WHAT THE TASK REQUIRES
Copy every line below that has the word "will" in it.

Stored records:
________________

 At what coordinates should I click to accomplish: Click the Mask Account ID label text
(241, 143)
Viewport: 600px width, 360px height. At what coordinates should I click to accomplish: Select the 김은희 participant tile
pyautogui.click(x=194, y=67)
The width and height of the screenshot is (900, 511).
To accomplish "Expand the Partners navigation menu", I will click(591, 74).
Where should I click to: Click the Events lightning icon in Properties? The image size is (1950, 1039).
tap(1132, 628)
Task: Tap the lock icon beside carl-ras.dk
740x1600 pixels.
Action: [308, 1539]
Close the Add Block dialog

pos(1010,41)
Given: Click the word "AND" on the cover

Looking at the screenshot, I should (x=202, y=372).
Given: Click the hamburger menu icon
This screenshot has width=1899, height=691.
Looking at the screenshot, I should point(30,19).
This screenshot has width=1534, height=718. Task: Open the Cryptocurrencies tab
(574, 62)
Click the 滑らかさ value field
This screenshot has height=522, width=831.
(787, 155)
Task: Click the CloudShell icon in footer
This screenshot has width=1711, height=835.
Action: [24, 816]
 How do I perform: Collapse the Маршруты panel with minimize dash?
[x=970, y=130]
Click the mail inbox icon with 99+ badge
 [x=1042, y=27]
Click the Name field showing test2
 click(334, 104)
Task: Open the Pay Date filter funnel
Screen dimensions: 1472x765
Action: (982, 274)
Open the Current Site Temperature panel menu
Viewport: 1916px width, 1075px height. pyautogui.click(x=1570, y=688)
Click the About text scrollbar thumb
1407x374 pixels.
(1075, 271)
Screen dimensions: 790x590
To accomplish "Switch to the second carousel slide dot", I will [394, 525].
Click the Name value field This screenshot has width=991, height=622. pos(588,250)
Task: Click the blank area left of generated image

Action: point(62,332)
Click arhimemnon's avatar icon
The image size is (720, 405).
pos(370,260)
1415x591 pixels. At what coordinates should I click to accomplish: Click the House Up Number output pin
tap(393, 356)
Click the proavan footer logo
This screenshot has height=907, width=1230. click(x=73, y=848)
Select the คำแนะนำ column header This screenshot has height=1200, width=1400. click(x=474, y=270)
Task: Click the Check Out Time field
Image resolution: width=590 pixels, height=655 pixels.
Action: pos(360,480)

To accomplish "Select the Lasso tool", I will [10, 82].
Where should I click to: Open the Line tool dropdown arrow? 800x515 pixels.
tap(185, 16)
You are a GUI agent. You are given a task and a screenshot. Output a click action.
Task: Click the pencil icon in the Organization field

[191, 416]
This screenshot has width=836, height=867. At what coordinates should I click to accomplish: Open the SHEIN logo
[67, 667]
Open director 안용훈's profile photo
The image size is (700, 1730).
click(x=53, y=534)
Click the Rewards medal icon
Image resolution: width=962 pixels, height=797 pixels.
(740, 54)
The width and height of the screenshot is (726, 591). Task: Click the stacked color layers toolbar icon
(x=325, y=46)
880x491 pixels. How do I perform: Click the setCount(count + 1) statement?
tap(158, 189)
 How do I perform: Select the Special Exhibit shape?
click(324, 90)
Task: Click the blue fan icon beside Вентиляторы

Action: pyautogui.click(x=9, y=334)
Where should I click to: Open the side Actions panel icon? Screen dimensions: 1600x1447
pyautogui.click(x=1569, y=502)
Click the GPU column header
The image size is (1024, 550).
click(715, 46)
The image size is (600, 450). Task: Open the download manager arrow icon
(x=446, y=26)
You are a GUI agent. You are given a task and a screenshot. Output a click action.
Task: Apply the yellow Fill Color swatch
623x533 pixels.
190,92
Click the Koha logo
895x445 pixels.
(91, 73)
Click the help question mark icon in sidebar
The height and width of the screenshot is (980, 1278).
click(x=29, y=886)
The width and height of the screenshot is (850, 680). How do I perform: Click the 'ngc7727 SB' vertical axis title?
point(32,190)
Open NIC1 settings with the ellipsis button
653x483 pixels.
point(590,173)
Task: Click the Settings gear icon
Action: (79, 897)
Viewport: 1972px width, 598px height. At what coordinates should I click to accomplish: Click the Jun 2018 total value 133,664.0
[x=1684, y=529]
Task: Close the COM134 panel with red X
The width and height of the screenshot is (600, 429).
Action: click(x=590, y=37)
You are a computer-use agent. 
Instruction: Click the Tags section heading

________________

OUTPUT OF THE TASK
To accomplish "Expand the Partners navigation menu", I will click(591, 74).
To accomplish "Switch to the second carousel slide dot", I will [394, 525].
To accomplish "Select the Lasso tool", I will [10, 82].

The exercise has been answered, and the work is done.